§ **Görev malzemesi**
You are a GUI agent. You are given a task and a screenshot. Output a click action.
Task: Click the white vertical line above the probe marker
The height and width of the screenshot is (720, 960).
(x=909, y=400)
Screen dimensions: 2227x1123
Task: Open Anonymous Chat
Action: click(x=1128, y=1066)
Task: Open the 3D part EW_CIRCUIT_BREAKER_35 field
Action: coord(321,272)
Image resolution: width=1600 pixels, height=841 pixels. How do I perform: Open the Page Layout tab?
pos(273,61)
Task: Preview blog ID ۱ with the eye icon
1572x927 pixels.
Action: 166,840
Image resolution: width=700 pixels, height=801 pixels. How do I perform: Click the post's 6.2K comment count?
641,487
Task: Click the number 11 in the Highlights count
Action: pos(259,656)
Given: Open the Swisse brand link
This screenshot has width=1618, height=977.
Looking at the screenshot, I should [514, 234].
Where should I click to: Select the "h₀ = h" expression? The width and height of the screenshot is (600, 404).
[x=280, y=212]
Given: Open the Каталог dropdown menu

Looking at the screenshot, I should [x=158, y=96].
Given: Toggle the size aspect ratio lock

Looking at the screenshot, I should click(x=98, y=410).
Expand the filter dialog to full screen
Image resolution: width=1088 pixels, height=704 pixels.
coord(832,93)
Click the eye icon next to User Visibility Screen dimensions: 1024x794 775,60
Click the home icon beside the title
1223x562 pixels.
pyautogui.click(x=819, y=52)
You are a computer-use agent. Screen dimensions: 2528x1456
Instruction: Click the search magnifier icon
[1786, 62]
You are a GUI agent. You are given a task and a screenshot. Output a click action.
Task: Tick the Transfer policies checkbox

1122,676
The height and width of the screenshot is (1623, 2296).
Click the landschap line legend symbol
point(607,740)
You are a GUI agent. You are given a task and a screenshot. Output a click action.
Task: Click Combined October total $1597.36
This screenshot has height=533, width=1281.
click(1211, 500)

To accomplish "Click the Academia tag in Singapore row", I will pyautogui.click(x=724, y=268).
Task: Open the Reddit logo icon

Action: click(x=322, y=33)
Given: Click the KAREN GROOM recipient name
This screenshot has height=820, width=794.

§ **Görev tanımı**
Yukarıdaki öğelerin tamamını, her satırı hiçbir değişiklik yapmadan alıntılayınız.

§ **Yanıt**
You are a GUI agent. You are given a task and a screenshot. Output a click action.
Task: Click the white vertical line above the probe marker
The height and width of the screenshot is (720, 960).
(x=909, y=400)
Screen dimensions: 2227x1123
Task: Open Anonymous Chat
Action: click(x=1128, y=1066)
Task: Open the 3D part EW_CIRCUIT_BREAKER_35 field
Action: coord(321,272)
Image resolution: width=1600 pixels, height=841 pixels. How do I perform: Open the Page Layout tab?
pos(273,61)
Task: Preview blog ID ۱ with the eye icon
1572x927 pixels.
Action: 166,840
Image resolution: width=700 pixels, height=801 pixels. How do I perform: Click the post's 6.2K comment count?
641,487
Task: Click the number 11 in the Highlights count
Action: pos(259,656)
Given: Open the Swisse brand link
This screenshot has width=1618, height=977.
Looking at the screenshot, I should [514, 234].
Where should I click to: Select the "h₀ = h" expression? The width and height of the screenshot is (600, 404).
[x=280, y=212]
Given: Open the Каталог dropdown menu

Looking at the screenshot, I should [x=158, y=96].
Given: Toggle the size aspect ratio lock

Looking at the screenshot, I should click(x=98, y=410).
Expand the filter dialog to full screen
Image resolution: width=1088 pixels, height=704 pixels.
coord(832,93)
Click the eye icon next to User Visibility Screen dimensions: 1024x794 775,60
Click the home icon beside the title
1223x562 pixels.
pyautogui.click(x=819, y=52)
You are a computer-use agent. Screen dimensions: 2528x1456
Instruction: Click the search magnifier icon
[1786, 62]
You are a GUI agent. You are given a task and a screenshot. Output a click action.
Task: Tick the Transfer policies checkbox

1122,676
The height and width of the screenshot is (1623, 2296).
Click the landschap line legend symbol
point(607,740)
You are a GUI agent. You are given a task and a screenshot. Output a click action.
Task: Click Combined October total $1597.36
This screenshot has height=533, width=1281.
click(1211, 500)

To accomplish "Click the Academia tag in Singapore row", I will pyautogui.click(x=724, y=268).
Task: Open the Reddit logo icon

Action: click(x=322, y=33)
Given: Click the KAREN GROOM recipient name
This screenshot has height=820, width=794.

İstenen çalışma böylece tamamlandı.